- **WORK ORDER**
From the entries that follow, extract each line holding the string "computer".

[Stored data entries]
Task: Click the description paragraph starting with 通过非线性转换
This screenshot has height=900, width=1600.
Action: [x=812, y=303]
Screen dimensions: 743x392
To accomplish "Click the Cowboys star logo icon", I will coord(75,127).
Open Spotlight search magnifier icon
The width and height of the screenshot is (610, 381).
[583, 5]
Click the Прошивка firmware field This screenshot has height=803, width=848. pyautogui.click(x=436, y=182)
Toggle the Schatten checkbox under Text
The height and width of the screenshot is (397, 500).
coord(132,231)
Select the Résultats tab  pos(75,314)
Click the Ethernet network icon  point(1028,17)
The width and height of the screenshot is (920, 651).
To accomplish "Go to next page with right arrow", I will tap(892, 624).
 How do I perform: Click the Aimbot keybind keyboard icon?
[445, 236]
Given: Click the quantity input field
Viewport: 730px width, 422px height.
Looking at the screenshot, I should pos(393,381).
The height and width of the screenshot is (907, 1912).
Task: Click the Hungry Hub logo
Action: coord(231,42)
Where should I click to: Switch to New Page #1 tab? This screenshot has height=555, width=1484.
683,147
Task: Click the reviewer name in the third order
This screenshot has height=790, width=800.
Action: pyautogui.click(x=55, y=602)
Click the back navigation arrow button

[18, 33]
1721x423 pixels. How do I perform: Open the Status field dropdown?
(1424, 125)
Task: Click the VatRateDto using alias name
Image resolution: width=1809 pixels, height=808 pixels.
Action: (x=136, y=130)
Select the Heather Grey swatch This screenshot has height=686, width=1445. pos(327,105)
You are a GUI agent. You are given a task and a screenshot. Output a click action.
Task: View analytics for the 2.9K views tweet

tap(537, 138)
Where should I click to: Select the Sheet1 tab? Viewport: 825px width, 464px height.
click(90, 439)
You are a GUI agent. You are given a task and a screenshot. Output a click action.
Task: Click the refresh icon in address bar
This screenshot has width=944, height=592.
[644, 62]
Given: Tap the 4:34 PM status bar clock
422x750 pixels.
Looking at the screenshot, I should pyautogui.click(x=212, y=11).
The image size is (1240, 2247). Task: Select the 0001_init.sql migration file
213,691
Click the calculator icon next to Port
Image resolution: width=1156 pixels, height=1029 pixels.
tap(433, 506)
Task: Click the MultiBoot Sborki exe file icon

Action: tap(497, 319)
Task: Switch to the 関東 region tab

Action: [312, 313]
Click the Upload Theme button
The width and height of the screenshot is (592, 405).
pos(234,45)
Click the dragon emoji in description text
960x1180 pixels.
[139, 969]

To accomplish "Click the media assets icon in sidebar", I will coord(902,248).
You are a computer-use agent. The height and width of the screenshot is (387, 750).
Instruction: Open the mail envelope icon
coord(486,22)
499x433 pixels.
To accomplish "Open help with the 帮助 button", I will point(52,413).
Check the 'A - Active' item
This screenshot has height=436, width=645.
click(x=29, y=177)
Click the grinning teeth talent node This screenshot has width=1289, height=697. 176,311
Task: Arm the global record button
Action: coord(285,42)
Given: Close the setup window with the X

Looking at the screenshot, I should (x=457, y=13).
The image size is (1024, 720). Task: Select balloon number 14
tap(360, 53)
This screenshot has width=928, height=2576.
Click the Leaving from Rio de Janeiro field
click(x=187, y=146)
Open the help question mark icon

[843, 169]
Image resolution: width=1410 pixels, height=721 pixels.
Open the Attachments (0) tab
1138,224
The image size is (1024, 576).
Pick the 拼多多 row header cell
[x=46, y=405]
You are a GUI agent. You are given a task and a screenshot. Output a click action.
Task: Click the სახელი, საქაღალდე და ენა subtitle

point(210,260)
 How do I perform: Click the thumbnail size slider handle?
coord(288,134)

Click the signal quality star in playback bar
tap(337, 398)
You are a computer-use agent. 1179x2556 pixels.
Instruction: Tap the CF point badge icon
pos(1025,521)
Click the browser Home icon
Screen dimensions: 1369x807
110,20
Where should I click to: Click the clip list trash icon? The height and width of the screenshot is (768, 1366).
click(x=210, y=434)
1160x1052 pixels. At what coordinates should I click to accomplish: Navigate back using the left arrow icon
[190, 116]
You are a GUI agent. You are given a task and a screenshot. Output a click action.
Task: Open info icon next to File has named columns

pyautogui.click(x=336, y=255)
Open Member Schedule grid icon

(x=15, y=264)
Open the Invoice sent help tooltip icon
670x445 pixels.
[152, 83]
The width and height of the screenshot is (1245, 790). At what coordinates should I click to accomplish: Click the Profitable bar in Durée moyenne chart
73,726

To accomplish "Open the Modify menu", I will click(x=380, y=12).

- **COMPLETED EXERCISE**
You are a computer-use agent. The height and width of the screenshot is (387, 750).
You are a computer-use agent. 1179x2556 pixels.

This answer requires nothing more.